## GESTELLTE AUFGABE
Schreibe die Zeilen vom Anfang des Materials bis einschließlich der Zeile mit "pyautogui.click(x=654, y=272)" unverändert ab.

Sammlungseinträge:

·····

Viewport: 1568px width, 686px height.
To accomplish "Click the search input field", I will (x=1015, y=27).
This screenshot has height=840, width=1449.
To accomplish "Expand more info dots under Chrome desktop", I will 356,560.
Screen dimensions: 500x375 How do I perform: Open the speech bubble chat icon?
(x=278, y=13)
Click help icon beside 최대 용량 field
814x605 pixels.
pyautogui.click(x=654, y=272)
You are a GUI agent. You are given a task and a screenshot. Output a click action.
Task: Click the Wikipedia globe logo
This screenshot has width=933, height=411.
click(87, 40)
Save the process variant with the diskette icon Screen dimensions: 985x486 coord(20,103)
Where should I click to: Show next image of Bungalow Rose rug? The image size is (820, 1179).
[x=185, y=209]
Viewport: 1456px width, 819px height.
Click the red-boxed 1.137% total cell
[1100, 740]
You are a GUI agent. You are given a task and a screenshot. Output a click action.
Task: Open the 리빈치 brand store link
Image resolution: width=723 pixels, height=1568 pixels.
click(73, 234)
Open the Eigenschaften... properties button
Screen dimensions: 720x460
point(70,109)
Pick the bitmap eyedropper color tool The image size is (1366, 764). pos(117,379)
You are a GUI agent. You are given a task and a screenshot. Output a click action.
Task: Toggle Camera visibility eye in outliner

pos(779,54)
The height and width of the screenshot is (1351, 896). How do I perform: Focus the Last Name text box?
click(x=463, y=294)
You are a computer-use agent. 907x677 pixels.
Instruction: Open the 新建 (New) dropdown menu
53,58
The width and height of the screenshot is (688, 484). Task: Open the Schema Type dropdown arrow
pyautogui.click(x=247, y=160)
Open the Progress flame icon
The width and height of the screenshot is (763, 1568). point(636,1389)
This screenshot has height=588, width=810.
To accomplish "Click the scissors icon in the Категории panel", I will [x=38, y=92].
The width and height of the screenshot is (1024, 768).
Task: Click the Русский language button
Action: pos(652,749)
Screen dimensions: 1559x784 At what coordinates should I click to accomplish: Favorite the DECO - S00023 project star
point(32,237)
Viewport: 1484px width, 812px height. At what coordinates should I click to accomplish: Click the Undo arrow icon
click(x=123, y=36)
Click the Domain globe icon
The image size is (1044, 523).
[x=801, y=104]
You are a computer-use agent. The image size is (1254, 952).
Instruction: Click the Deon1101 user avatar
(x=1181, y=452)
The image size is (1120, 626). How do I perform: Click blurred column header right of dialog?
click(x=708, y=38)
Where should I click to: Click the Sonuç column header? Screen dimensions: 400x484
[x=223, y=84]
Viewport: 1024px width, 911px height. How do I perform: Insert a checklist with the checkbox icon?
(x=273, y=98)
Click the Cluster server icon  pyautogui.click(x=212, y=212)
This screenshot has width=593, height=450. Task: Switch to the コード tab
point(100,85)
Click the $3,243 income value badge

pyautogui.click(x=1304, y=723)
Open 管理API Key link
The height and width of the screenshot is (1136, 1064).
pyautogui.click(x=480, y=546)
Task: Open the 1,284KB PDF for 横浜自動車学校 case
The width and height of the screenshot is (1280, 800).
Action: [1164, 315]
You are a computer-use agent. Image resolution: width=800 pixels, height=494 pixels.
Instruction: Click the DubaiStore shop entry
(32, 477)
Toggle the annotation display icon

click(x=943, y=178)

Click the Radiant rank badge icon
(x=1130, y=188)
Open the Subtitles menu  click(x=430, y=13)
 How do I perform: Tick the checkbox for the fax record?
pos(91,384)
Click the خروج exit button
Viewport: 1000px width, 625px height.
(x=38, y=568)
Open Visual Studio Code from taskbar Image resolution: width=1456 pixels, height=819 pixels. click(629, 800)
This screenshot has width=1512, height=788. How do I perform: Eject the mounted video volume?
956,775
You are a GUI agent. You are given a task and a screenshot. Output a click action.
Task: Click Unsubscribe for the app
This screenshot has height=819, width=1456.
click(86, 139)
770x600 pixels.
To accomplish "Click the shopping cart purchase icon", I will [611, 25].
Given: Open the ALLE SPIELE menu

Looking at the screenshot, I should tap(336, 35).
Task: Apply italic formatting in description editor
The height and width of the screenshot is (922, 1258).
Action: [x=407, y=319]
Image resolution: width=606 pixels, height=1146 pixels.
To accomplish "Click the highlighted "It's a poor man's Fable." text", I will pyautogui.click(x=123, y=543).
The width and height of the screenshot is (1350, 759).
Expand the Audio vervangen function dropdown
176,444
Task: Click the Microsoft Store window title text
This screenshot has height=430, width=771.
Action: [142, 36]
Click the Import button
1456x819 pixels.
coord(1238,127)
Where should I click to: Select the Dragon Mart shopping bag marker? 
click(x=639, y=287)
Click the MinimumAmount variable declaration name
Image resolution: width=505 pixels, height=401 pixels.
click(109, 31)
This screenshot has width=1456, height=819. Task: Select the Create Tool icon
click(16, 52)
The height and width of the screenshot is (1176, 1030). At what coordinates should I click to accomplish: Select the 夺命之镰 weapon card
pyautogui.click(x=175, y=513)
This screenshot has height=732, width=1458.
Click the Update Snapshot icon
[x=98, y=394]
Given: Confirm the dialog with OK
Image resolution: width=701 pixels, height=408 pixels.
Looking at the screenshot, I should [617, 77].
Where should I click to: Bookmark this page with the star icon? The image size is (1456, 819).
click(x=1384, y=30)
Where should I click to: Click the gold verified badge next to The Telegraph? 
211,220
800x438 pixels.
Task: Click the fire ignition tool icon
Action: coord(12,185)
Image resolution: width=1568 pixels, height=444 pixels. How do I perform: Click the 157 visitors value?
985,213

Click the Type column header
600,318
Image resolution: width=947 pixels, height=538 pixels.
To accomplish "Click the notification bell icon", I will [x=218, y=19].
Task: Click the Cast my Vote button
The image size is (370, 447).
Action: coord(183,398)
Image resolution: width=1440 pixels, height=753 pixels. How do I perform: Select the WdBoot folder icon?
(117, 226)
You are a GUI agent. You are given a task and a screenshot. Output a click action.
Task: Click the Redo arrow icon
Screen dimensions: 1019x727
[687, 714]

·····

## LÖSUNG DER AUFGABE
Viewport: 1568px width, 686px height.
To accomplish "Click the search input field", I will (x=1015, y=27).
This screenshot has height=840, width=1449.
To accomplish "Expand more info dots under Chrome desktop", I will 356,560.
Screen dimensions: 500x375 How do I perform: Open the speech bubble chat icon?
(x=278, y=13)
Click help icon beside 최대 용량 field
814x605 pixels.
pyautogui.click(x=654, y=272)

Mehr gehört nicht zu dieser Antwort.